Wednesday, July 28, 2010

Financing Green Energy Growth

I grew up as one of the lucky 250,000 Nigerians that had a NITEL land line before the advent of GSM and cell phones in Nigeria. Today, everyone who can put N2,000 together can get a line and a cell phone.

The Obasanjo administration deregulated the telecommunications industry and Nigeria is now awash with telecommunication companies, a booming industry and happy citizens who can now 'complain' about poor service. We need to achieve the same growth and liberalization for the energy sector, particularly electricity. It appears that anything that can be 'pay-as-you-go' would scale in Nigeria.

To translate this to electricity and clean electricity at that; we can achieve scale with the right government policy. A first step would be to allow anyone to generate and sell electricity as long as the source of generation is 'clean'. This way we could have neighbourhood estates and villages generating solar power (using concentrated solar panel technology) or wind power to produce energy at source with minimal transmission losses and plant maintenance costs.

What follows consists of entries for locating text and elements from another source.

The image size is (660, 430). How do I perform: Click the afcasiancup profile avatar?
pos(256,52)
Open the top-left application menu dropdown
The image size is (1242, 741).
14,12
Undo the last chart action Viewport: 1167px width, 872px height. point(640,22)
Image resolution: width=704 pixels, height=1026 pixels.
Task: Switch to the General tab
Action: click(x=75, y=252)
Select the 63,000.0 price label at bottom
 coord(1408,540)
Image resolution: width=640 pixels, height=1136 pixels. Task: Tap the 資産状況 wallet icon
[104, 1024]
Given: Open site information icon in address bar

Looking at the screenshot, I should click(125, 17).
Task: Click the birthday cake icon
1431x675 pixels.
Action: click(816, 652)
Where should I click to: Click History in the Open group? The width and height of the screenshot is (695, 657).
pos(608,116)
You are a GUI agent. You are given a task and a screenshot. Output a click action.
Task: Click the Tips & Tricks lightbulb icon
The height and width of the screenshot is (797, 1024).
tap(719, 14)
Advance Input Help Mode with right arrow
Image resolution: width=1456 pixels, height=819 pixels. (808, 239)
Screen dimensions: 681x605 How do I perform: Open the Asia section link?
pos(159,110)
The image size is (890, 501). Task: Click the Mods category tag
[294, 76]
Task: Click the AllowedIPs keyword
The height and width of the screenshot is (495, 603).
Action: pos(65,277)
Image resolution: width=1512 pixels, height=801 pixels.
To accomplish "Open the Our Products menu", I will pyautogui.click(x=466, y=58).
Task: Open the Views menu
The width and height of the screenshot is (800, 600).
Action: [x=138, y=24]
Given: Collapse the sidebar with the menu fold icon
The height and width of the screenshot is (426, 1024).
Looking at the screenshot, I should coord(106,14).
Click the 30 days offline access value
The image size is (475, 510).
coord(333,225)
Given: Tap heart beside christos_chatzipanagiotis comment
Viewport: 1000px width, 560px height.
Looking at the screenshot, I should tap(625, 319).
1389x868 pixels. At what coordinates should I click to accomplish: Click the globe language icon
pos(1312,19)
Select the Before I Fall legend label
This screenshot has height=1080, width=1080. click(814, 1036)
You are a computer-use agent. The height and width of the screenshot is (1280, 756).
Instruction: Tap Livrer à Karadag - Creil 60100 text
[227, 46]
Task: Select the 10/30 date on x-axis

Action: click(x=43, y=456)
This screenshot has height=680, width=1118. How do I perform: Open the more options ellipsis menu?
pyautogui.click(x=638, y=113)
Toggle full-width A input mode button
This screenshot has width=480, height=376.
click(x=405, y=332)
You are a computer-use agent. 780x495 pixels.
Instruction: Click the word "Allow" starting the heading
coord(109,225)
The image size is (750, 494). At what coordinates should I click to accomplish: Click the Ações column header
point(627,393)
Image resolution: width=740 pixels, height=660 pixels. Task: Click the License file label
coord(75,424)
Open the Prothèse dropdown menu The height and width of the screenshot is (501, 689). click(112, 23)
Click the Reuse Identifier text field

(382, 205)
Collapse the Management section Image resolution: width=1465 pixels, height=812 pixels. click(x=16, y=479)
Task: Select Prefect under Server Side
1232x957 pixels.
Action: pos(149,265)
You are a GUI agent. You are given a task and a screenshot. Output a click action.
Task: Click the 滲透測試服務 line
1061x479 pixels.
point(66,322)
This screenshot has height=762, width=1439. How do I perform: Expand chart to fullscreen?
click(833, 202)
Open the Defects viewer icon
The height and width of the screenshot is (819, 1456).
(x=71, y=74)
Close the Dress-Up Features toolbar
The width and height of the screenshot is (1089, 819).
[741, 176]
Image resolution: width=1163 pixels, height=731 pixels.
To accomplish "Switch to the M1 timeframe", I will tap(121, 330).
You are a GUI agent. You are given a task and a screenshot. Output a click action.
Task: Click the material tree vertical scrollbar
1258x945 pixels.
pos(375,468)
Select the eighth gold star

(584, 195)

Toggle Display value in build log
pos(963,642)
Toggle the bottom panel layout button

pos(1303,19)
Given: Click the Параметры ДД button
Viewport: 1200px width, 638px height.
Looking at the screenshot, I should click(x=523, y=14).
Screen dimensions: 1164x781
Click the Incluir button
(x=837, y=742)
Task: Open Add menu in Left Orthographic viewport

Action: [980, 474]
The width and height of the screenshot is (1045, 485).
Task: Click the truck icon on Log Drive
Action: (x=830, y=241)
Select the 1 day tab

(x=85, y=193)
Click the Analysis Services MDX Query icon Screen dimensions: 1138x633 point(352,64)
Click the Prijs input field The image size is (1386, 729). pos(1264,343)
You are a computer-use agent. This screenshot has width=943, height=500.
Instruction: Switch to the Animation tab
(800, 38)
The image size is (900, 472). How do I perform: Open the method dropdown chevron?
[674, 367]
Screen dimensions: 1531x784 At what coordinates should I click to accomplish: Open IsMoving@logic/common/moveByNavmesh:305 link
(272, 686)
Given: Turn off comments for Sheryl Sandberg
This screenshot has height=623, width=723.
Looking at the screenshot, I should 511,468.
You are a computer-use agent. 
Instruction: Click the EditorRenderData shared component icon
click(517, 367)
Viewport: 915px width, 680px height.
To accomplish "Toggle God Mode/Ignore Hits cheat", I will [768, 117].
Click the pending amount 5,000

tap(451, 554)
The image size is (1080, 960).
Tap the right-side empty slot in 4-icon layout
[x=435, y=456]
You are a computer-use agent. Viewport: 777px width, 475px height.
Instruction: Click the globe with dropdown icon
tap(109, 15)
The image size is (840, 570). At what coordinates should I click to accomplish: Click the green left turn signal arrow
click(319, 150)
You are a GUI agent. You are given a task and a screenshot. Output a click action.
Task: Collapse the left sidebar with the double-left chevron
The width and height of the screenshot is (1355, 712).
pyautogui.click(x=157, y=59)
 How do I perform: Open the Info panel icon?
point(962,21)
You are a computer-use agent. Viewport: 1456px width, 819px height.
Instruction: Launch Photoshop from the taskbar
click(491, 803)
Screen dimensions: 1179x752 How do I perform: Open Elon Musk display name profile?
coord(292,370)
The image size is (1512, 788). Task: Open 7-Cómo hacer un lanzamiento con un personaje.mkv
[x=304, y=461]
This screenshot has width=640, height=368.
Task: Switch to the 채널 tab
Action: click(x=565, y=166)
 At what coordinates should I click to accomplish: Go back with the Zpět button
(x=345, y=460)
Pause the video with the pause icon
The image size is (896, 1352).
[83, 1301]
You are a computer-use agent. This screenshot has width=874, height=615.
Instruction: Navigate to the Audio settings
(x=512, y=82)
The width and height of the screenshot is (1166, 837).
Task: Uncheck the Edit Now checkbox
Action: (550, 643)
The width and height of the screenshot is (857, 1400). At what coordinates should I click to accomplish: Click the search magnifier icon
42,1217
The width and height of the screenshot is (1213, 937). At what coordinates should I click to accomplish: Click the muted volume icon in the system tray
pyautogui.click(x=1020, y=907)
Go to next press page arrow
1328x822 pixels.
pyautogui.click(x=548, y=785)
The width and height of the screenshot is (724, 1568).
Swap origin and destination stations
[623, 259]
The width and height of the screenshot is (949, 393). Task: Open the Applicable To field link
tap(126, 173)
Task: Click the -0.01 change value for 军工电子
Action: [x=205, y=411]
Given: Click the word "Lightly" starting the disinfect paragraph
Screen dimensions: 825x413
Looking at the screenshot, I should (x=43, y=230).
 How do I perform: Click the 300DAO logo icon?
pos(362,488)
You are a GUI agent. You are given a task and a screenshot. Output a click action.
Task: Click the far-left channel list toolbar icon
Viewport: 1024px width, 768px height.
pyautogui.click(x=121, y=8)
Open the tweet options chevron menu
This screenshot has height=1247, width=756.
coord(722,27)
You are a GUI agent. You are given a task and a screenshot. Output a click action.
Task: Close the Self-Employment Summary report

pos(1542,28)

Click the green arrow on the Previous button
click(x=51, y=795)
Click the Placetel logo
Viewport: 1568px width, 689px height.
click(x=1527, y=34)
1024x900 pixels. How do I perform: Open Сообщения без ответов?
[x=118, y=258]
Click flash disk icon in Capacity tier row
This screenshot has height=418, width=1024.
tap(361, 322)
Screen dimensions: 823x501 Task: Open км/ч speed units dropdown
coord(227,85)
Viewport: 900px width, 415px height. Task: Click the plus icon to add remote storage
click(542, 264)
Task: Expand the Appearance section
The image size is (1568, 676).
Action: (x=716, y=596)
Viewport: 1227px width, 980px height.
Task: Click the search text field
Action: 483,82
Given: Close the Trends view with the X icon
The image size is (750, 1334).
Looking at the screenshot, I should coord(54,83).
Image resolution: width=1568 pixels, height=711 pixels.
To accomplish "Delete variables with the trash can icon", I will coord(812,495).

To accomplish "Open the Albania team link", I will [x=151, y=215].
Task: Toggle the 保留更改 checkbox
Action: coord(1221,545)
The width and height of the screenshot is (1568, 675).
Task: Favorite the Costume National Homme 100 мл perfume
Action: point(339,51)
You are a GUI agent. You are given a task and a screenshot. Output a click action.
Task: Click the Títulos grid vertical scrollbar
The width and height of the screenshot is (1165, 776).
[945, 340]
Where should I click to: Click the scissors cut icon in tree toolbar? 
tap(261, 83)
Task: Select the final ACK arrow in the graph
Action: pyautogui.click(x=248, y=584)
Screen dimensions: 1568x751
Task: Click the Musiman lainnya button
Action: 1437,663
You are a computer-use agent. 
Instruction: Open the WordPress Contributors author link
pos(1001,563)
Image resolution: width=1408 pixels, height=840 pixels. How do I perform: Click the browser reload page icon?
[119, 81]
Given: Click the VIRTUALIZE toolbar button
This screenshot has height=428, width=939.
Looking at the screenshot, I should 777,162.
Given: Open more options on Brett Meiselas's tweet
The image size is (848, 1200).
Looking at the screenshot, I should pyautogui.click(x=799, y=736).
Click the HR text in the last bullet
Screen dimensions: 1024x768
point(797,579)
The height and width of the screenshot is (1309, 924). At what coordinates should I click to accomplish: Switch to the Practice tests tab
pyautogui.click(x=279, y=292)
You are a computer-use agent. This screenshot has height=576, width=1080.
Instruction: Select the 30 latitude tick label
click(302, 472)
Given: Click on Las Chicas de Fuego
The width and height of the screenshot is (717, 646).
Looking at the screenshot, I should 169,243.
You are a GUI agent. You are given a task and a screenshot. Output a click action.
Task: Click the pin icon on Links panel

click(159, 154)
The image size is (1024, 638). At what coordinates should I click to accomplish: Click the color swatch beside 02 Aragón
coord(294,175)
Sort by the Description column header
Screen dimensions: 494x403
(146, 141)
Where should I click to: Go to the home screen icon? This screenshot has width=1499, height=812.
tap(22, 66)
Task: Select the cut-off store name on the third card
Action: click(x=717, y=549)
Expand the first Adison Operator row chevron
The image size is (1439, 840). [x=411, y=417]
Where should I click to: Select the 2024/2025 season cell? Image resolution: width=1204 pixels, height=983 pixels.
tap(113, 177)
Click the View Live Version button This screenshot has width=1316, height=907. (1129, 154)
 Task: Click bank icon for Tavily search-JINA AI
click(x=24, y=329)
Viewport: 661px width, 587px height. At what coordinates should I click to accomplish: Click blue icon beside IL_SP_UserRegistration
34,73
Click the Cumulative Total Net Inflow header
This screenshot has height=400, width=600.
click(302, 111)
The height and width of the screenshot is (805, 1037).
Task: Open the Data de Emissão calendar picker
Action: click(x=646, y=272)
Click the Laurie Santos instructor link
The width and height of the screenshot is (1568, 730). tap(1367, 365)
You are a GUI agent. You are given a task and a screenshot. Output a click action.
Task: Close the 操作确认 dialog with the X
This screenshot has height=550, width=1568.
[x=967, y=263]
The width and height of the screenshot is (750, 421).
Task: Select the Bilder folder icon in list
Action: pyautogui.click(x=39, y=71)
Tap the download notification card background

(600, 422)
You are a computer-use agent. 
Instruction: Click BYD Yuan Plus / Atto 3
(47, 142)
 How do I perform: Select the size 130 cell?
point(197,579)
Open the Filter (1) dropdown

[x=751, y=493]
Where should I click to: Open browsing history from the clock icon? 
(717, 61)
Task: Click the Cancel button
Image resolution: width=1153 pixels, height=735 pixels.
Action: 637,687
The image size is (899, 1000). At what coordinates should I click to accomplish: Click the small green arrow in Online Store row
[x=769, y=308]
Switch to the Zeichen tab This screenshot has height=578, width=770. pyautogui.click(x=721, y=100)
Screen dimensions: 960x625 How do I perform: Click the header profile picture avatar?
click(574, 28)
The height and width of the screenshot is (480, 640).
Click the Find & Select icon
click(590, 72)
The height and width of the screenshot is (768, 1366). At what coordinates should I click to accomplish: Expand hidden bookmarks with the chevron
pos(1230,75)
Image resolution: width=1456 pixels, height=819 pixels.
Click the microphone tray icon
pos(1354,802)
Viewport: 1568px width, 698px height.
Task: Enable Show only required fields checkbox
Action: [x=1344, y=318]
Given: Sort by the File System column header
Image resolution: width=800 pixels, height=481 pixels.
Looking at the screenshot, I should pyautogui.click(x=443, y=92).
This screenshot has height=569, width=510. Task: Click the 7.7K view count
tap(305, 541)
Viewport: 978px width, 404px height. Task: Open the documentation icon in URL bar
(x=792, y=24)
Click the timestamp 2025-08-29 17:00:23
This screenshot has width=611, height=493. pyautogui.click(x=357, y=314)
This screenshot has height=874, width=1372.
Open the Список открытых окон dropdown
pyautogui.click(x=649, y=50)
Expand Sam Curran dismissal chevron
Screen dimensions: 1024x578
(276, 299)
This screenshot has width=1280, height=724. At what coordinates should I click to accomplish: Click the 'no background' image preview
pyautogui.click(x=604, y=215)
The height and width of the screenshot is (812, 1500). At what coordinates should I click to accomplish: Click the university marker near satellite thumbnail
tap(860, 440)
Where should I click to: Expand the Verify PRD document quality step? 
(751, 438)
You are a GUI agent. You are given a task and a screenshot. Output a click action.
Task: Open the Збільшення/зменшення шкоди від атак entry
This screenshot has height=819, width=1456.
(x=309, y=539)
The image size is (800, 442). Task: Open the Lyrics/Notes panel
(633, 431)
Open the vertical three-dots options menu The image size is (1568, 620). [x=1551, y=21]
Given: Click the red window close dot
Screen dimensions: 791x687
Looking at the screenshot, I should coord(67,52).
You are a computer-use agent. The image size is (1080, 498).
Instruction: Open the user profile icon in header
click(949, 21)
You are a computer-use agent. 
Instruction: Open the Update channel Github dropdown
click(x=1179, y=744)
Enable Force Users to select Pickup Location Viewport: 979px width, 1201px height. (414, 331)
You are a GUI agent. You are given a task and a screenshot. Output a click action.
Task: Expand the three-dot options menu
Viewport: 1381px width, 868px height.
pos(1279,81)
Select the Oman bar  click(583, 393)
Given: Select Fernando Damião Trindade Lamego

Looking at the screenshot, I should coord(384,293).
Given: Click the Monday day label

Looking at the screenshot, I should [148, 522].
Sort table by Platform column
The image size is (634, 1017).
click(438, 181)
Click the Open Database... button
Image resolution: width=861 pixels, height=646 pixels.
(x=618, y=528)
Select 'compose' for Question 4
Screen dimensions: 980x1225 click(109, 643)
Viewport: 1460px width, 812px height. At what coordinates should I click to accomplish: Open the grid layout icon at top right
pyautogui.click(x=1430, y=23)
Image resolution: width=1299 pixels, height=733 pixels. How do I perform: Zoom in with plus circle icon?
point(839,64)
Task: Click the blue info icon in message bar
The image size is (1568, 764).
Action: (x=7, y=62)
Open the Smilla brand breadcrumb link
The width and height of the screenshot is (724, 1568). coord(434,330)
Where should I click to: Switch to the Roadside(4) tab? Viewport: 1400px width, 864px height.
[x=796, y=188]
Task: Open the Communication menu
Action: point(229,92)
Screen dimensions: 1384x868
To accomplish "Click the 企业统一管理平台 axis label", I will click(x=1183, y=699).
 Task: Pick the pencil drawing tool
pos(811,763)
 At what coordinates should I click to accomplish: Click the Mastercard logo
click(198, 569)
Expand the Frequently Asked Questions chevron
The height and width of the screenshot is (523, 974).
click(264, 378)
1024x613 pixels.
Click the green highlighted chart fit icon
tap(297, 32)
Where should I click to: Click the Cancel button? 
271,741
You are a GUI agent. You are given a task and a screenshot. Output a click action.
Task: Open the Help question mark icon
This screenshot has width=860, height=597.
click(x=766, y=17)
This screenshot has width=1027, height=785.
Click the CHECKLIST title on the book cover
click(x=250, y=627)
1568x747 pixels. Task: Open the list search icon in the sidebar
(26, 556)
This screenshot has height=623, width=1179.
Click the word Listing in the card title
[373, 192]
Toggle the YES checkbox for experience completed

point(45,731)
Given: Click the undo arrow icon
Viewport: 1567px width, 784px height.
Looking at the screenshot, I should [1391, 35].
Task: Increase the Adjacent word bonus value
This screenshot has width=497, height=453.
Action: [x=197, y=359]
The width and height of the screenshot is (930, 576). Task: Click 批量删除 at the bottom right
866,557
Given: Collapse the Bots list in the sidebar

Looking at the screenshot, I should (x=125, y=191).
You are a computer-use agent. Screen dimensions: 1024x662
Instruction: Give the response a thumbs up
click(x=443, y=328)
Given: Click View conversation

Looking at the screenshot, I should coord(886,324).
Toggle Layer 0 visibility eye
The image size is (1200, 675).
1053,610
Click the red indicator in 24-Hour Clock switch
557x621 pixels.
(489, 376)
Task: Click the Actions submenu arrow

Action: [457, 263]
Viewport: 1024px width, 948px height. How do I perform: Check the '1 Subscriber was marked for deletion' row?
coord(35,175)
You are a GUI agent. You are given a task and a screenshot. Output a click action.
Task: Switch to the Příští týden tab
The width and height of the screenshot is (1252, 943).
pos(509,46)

A second step and one that could create huge demand and a new industry would be the creating of a legislation that would treat green energy home improvements as a mortgage. If there is a government policy is instituted that would allow citizens or businesses that install solar generation or wind generation systems to get tax credits at a better rate than current mortgage tax credit, we would immediately unlock bank funds and harvest the low hanging fruits of rich people who currently use N2-N3M silent generators. By providing financing and tax credits, these customers will be the early adopters of the technology on a large scale and progressively wean us off fossil fuel generating sets.

It will like the mobile phone business create new companies, jobs, innovations, businesses and added services that we do not have now because electricity does not exist. The cost for early adopters will be high but as the technology and services become more available, we will naturally follow Moore's law; the same way mobile phones followed Moore's law, service and phones became twice better but cost twice cheaper every 18-24 months.

If we can make it relatively 'painless' for early adopters to afford green energy in Nigeria, then we will be well positioned to leapfrog to the new 'green' energy world and bring on board virtually all Nigerians to reliable, available energy in the next 10 years, the same way the mobile phone industry has provided communication to virtually all Nigerians within the same time frame.